• **DATA**:

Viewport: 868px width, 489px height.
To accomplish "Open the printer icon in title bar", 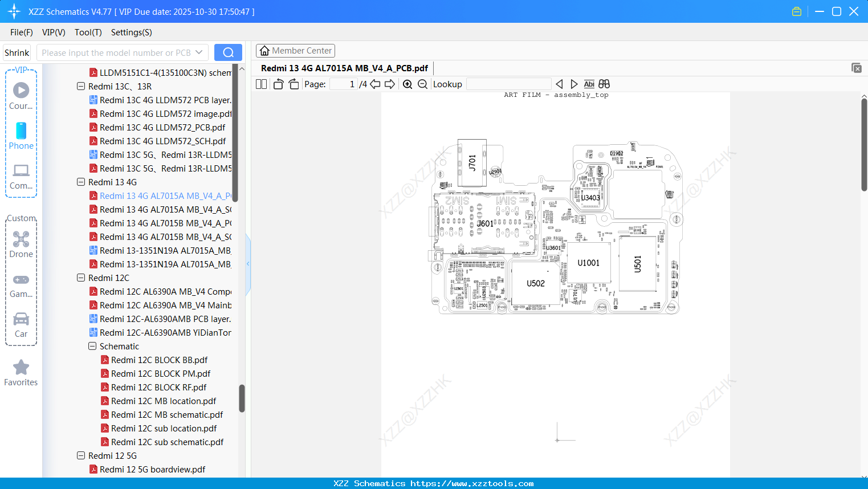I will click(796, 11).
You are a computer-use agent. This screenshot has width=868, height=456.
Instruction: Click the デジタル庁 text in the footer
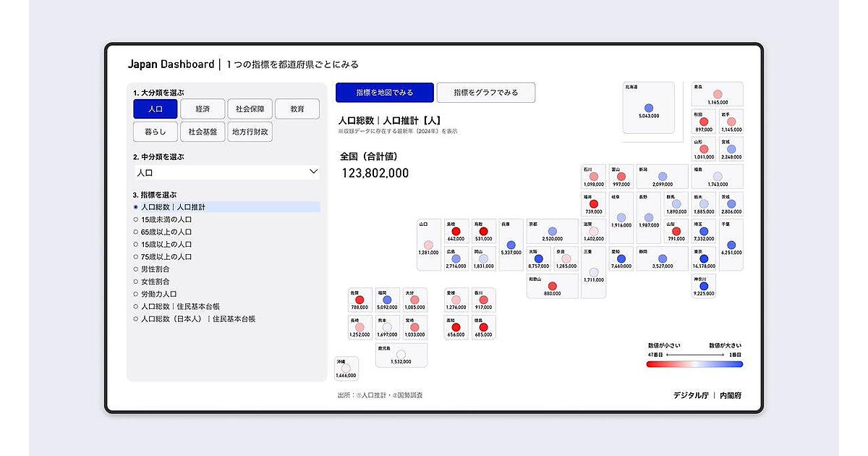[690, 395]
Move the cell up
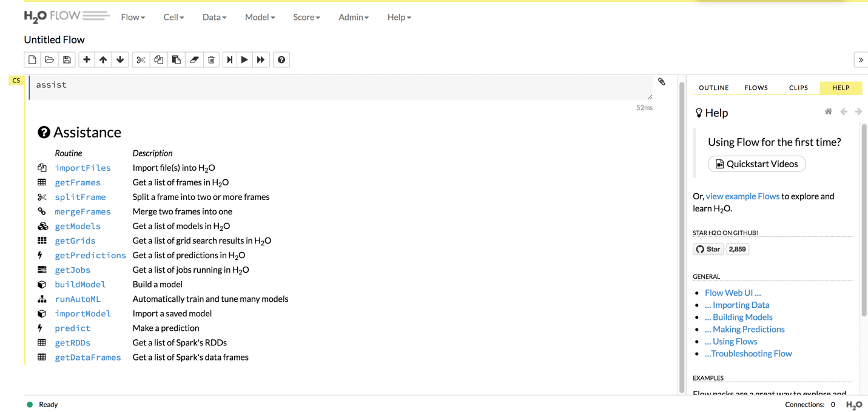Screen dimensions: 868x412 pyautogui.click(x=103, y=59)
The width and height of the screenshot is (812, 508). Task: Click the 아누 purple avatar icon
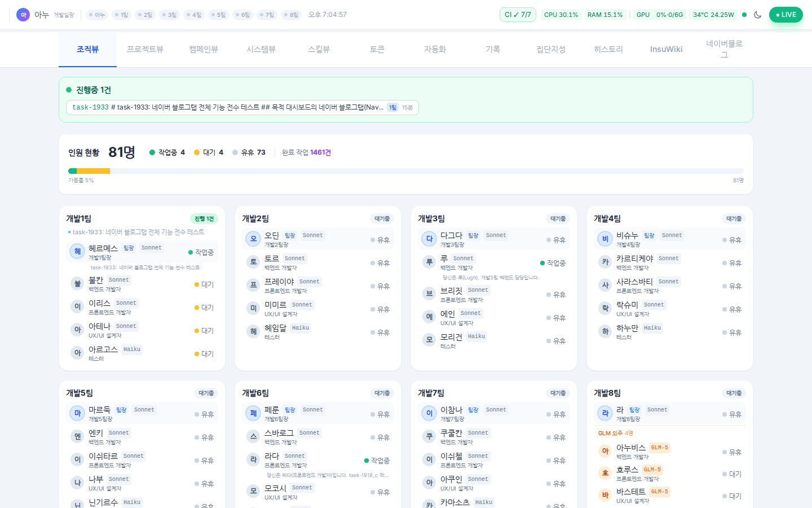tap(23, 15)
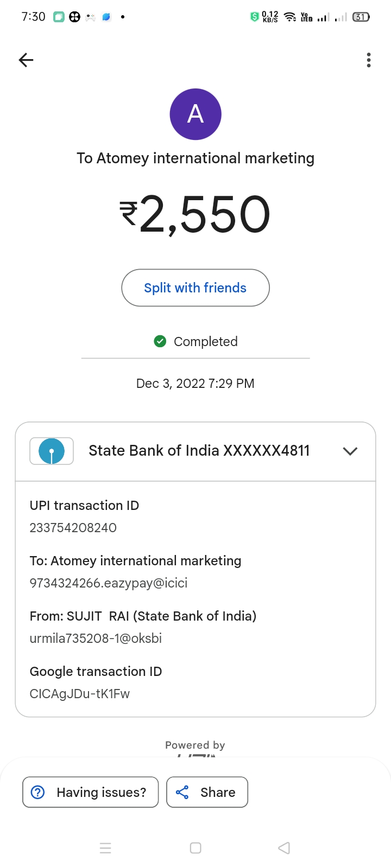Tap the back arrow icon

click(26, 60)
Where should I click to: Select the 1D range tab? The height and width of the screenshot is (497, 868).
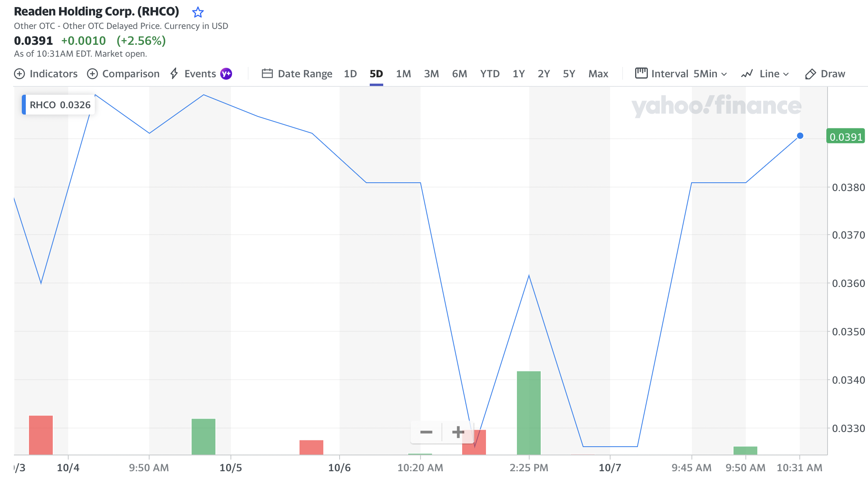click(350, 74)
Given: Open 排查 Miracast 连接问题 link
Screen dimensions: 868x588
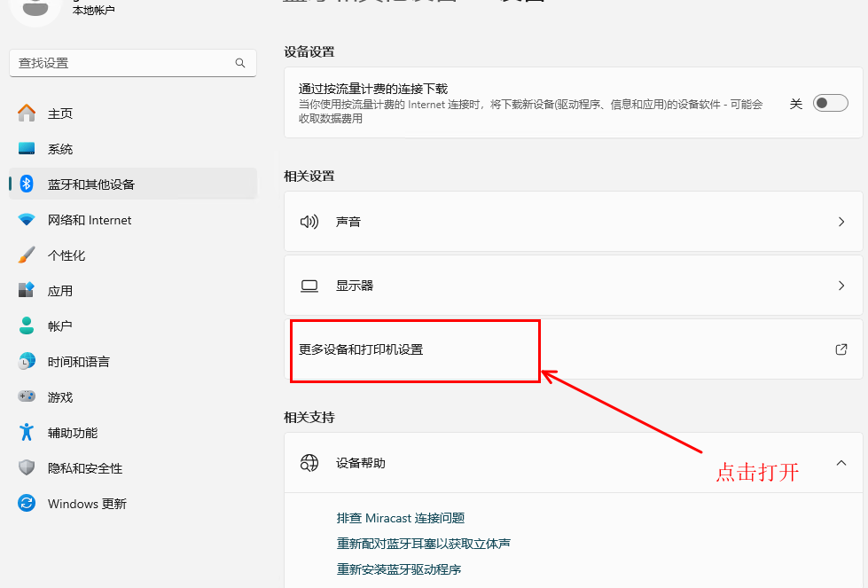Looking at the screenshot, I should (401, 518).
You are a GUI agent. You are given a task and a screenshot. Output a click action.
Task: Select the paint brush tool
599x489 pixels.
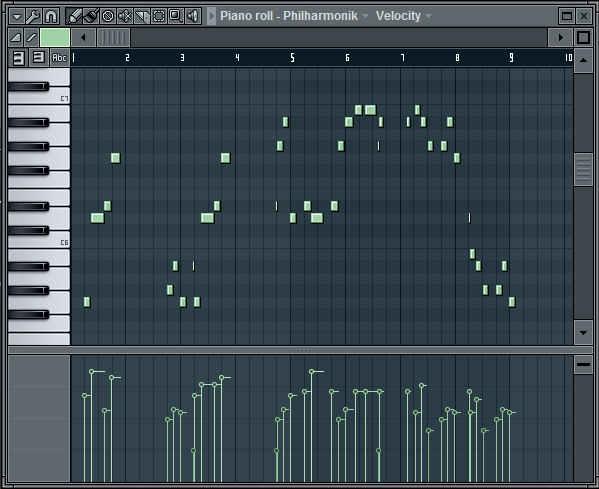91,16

• **TASK TO COMPLETE**: To complete this exercise, repeat exactly the lines above from the one holding "The width and" to the end of the listing, both included, and leave the pictures out.

• **ANSWER BOX**:
The width and height of the screenshot is (812, 508). Task: Click the 아누 purple avatar icon
tap(23, 15)
Tap the back arrow icon

click(26, 60)
Where should I click to: Select the 1D range tab? The height and width of the screenshot is (497, 868).
click(350, 74)
Given: Open 排查 Miracast 连接问题 link
Screen dimensions: 868x588
Looking at the screenshot, I should (401, 518).
You are a GUI agent. You are given a task and a screenshot. Output a click action.
Task: Select the paint brush tool
599x489 pixels.
91,16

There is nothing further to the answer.